╭──

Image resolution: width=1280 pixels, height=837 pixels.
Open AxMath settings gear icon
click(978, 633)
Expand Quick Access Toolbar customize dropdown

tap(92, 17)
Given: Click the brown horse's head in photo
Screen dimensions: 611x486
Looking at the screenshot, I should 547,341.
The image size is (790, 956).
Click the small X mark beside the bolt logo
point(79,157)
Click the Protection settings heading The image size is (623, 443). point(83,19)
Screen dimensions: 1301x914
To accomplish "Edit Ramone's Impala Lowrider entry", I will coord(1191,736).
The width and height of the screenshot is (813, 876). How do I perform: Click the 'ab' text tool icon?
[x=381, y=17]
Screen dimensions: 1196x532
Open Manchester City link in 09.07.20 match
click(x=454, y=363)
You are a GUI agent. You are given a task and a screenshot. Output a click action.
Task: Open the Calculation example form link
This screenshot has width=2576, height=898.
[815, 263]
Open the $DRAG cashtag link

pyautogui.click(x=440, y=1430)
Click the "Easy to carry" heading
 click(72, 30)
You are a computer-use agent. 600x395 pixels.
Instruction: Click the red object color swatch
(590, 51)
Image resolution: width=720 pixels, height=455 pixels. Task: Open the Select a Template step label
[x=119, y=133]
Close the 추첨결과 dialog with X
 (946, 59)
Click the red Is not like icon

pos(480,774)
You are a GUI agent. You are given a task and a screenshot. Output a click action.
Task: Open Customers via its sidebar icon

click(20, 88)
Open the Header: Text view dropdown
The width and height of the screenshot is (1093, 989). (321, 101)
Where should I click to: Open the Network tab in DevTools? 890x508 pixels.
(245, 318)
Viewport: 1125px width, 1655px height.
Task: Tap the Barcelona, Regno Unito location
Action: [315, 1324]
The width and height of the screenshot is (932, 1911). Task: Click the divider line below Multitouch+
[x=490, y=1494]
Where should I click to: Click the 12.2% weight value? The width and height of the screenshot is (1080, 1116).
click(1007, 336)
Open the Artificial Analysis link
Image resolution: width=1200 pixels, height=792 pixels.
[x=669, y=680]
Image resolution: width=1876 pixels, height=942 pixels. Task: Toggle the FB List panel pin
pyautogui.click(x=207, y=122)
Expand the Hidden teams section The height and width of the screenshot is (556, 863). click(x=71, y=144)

╰──

Find every line of the data that includes the string "size". Copy each of those lines.

ANSWER BOX
The image size is (790, 956).
Click the Protection settings heading The image size is (623, 443). point(83,19)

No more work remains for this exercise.